Guardando all’UE, quali problematiche riscontrate?
«L’elemento alla base di tutte le problematiche europee è che si è perso di vista il grande progetto di visione degli Stati Uniti d’Europa. Siamo divisi su tutto, è sufficiente osservare il prezzo dell’elettricità: in Italia paghiamo il 48% in più della Spagna ed il 40% in più della Germania. A questo aggiungiamo politiche industriali protezionistiche anziché immaginare modelli di sviluppo condivisi. La speranza che le cose possano migliorare però c’è: oggi, nonostante tutto, l’Italia ha indicatori migliori rispetto ad altre economie, come quella tedesca e francese, e questo ci pone in una luce diversa. Dal punto di vista industriale, gli altri Paesi hanno percepito la nostra capacità di reagire ed hanno iniziato ad appoggiare le nostre istanze in Europa, in particolare quelle legate ad una revisione imponente del Green Deal, che nell’attuale impostazione rischia di creare un danno irreversibile all’economia».
Avviciniamoci al territorio. Quali le priorità e le questioni più significative in questo momento?

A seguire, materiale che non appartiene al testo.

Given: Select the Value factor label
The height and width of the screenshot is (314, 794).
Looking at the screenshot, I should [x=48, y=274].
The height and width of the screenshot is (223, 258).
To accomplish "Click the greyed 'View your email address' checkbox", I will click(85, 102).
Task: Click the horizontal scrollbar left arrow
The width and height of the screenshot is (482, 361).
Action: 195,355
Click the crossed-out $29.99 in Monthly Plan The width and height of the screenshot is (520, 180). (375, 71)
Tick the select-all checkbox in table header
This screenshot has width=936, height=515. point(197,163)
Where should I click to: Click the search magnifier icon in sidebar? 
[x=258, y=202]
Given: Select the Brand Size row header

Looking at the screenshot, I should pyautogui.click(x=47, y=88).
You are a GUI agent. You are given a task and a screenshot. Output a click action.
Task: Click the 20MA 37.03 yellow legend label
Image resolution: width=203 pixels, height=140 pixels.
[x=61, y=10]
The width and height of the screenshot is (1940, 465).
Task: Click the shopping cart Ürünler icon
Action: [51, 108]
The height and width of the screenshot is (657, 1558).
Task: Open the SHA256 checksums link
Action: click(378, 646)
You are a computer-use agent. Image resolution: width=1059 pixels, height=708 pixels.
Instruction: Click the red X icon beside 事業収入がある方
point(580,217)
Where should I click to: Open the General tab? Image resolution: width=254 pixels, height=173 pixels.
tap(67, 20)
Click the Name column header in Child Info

«Mi focalizzo sulla provincia di Cremona con una valutazione che va al di là dell’andamento economico. La percezione è purtroppo quella di un territorio che fatica nel raggiungere i propri risultati principalmente per una storica ed inspiegabile divisione. I soggetti e gli interlocutori che dovrebbero parlare, fare sintesi, pianificare, decidere e portare avanti le cose, dovrebbero essere anche in grado di avere una visione d’insieme del territorio e darle concretezza. Si continua invece a vedere una lontananza tra le tre aree e tra istituzioni che dovrebbero invece collaborare, cosa che penalizza una capacità programmatoria e di visione. Questo nonostante ci sia un bel segnale di collaborazione e disponibilità del mondo associativo. Come associazioni di categoria, infatti, abbiamo dato vita ad un percorso unitario, per togliere gli spigoli legati agli interessi di parte e puntare sulle azioni che ci avvicinano e accomunano. L’auspicio è sempre quello del dialogo e del confronto, anche tra pubblico e privato; perché il lavoro è tanto e i capitoli aperti di cui parlare sono molteplici. Qualche esempio? Posso citare la questione dei cluster, dell’attrazione dei giovani sul nostro territorio, delle infrastrutture, della necessità di massimizzare la visibilità del territorio come area dove investire e fare sviluppo... Il tempo dei campanilismi non ha più ragion d’essere in un mondo che guarda alle grandi competizioni».